Home » Advocacy » Why Aren’t Never Smokers Screened for Lung Cancer with LDCT?

Why Aren’t Never Smokers Screened for Lung Cancer with LDCT?

As you’ve probably heard, 25% of lung cancer patients worldwide are never smokers.  Like all lung cancer patients, the majority of never smoker LC patients are diagnosed with metastatic lung cancer, even though they often have no real symptoms.  How come lung cancer screening guidelines don’t suggest never smokers get screened for lung cancer?

Well, it’s all a matter of risk reduction.

Medical practitioners (and those who pay for their services) do not like to run a medical test when the patient might be put at risk for little benefit.  This is a concern if a test is not 100% accurate and follow-up procedures for a positive result are potentially invasive.  This is the situation with LDCT screening.  With today’s technology, a lung cancer diagnosis can only be confirmed with a biopsy, which is invasive and does carry some risk.  And, lung biopsies are not guaranteed to detect a cancer, even if one is present.  Lung cancer screening with low dose CT might generate a false positive (meaning the test says the patient has lung cancer when they really don’t). False positives could result in unnecessary invasive follow-up procedures with some risk to the patient.

For this reason, LDCT screening is only recommended for those who are at HIGH RISK for lung cancer. At this time, “high risk for lung cancer” means current or past heavy smoking history and age 55 to 75. These risk factors were not chosen due to stigma or discrimination. To date, these are the only two risk factor scientifically demonstrated to have a HIGH correlation with lung cancer in several studies. A very large clinical trial (the National Lung Screening Trial, or NLST) showed people who had these risk factors were likely to benefit from lung cancer screening with LDCT despite the risks of false positives.

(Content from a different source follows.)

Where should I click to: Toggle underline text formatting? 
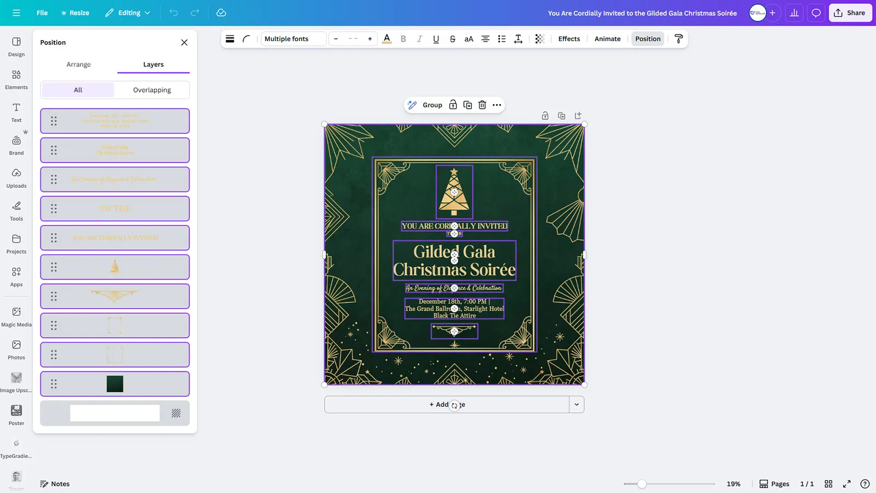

For these patients at high risk for lung cancer, the benefits of screening outweigh the risks.  LDCT screening reduced their lung cancer deaths by 20% compared to screening with x-rays, simply by detecting the lung cancer before it spread and getting it treated early.  By the way, NO deaths due to LDCT screening occurred in the 53,000+ participants enrolled in the NLST.

Since lung cancer occurs in a low percentage of the never smoker population, the risk of screening doesn’t make sense for never smokers unless they have another high risk factor.

We know of other risk factors associated with lung cancer–radon gas in homes, air pollution, previous cancer treatments (especially radiation treatment to the lungs), exposure to certain hazardous materials, even an inherited gene.  However, analysis to date hasn’t shown any of these factors have as strong a correlation with lung cancer, possibly because it’s harder to track those risk factors in a controlled study.  As we learn more about how lung cancers get started, and how they differ from each other, we are likely to discover more HIGH risk factors that can be validated by objective analysis.

This definition of “high risk” and this method of screening are just the first steps in early detection for lung cancer. As more high risk factors (like the inherited version of the T790M gene) are validated by objective studies, people who have those risk factors should also be included in covered lung cancer screening, whether or not they have a smoking history.

As more accurate and less expensive lung cancer screening technologies become available, testing will become more accessible to everyone.  Someday–hopefully in our lifetimes–accurate lung cancer screening will be as easy as a blood test or spitting into a test tube, without the need for a biopsy.

So keep supporting more research!  We need accurate, affordable early detection of lung cancer in never smokers.

5 thoughts on “Why Aren’t Never Smokers Screened for Lung Cancer with LDCT?

  1. Great post!

    One more risk factor, aside from invasive follow-up procedures, is radiation exposure. Even low-dose CT scans is the equivalent of 15 traditional x-rays, and as you allude to in the post, exposure to radiation increases long term cancer risk.

    Like

    • Yes, screening does increase radiation exposure, but the radiation generated by a low dose CT is about half of what a person typically absorbs from the environment in a year.

      Like

  2. Hi Janet….I just wanted to tell you…I am so impressed with you!…I have followed you on Inspire,as well as here…you INSPIRE me…I know you are doing some work with Michele……great lady!…I was dx April 2013. Stage 2B LUL…Cisplatin/Gemzar…at the time I had 2 nodules in R lung,as well……every 3 mth scans…..so far they have stayed relatively stable.

    I am debating on whether to have something done about them NOW rather than later. My team says No…watch and wait…too small to biopsy 9 mm and 5 mm…anyway,just wanted to say Hi and keep up the amazing work you are doing…..we need an advocate like you!